On the day of the accident, the driver used his rental vehicle to get to a gaming conference in San Francisco. While driving home, his car collided with two vehicles, injuring both of the other drivers. The police report identified the Lyft driver as the responsible party, noting that he was driving at an unsafe speed and using by his cell phone shortly before the accident.

Both of the injured individuals sued the driver and Lyft. Lyft filed motions to dismiss the actions before trial, arguing that the driver was not working for Lyft on the day of the accident and that renting a vehicle from a car rental agency through Lyft's program did not mean that the company would be liable when the driver used the vehicle for his personal travel.

Respondeat Superior

In California, people who are injured in accidents caused by workers who are acting within the scope and course of their employment may recover damages from the employers under a legal doctrine called respondeat superior. Under this principle, employers are liable for the negligent actions of their employees when they are working but generally not when they are off-the-clock.

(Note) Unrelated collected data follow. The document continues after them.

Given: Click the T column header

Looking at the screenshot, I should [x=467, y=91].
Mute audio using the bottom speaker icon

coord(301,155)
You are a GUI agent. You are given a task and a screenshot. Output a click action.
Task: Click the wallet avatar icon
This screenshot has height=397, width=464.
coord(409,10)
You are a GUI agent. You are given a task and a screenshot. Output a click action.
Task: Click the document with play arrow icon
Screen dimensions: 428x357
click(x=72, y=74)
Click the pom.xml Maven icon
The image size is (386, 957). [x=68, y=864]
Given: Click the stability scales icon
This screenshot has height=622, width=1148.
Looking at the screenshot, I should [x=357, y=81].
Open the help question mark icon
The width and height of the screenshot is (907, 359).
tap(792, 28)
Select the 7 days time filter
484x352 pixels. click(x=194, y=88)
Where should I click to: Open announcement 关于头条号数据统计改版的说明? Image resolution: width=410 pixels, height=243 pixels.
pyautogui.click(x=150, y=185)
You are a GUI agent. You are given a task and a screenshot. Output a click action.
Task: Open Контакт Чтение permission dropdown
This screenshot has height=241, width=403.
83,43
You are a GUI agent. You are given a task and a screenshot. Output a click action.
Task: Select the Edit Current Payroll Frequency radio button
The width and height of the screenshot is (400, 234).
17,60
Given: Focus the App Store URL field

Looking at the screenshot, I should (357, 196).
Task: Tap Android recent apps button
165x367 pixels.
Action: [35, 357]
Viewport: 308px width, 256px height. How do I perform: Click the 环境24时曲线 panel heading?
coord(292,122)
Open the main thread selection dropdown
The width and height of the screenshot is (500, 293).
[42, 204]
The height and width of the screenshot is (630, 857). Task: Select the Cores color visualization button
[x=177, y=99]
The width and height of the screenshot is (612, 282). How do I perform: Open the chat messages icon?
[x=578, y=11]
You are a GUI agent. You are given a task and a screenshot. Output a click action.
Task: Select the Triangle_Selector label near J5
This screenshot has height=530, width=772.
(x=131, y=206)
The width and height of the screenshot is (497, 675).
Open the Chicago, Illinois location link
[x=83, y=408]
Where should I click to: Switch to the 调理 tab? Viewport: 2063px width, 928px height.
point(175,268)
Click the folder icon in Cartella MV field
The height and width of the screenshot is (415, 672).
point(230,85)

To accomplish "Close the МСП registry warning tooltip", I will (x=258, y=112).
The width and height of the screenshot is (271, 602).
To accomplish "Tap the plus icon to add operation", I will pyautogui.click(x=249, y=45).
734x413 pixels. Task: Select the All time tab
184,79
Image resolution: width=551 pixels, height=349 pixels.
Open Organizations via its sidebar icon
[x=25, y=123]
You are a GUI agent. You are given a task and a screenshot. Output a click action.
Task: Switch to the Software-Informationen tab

The appellate court analyzed whether the driver was acting within the scope and course of his employment when he caused the accident, using two different tests taken from a previous California court decision.

Under the first test, an employer is liable when the employee was acting with the employer's permission, and the employer received some benefit from the employee's actions.

Under the second test, an employer is liable when the employee's actions were required by or incident to the job or when the employer could have reasonably foreseen the employee's negligent conduct.

The court also noted that, under the "coming and going" rule, employers are generally not liable for the negligent actions of employees when they are commuting to or from their jobs. An exception may exist, however, when an employee is given the use of a company vehicle.

The court found that Lyft did not require its drivers to use rental vehicles. Instead, Lyft drivers could choose to use rental vehicles or their approved personal vehicles and could switch between them. The court also found that the driver's going to and from the gaming conference in the rental vehicle was not incident to his duties as a Lyft driver. The court found that the driver's actions in causing the accident were a substantial deviation from his duties as a Lyft driver and that Lyft could not be found liable under respondeat superior.

The court affirmed the trial court's dismissal of the actions.

Marez v. Lyft Inc., Calif. Ct. App., No. A156761 (April 30, 2020).

Professional Pointer: Courts have found an employer liable for injuries caused by an employee driving a company-provided vehicle even when the employee was not working at the time of the accident. However, in those cases, the court found either some connection to the employee's job duties or some benefit that accrued to the employer from the employee's personal use of the car.

Joanne Deschenaux, J.D., is a freelance writer in Annapolis, Md.